-- Problem statement --
Nothing but the lines from the one containing "Select the 357.7500 ask price row" through the final line of the data should be repeated, and each must be exact.

[Stored records]
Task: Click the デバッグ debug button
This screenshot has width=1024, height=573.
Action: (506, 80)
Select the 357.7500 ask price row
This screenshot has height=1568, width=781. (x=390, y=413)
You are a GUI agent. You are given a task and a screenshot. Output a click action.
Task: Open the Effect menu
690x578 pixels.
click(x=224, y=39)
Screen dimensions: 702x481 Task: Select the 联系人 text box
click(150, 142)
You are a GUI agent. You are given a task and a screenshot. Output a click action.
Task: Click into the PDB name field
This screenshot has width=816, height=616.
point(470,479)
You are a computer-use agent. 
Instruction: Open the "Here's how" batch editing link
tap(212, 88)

-- Written reply --
Select the 357.7500 ask price row
This screenshot has height=1568, width=781. (x=390, y=413)
You are a GUI agent. You are given a task and a screenshot. Output a click action.
Task: Open the Effect menu
690x578 pixels.
click(x=224, y=39)
Screen dimensions: 702x481 Task: Select the 联系人 text box
click(150, 142)
You are a GUI agent. You are given a task and a screenshot. Output a click action.
Task: Click into the PDB name field
This screenshot has width=816, height=616.
point(470,479)
You are a computer-use agent. 
Instruction: Open the "Here's how" batch editing link
tap(212, 88)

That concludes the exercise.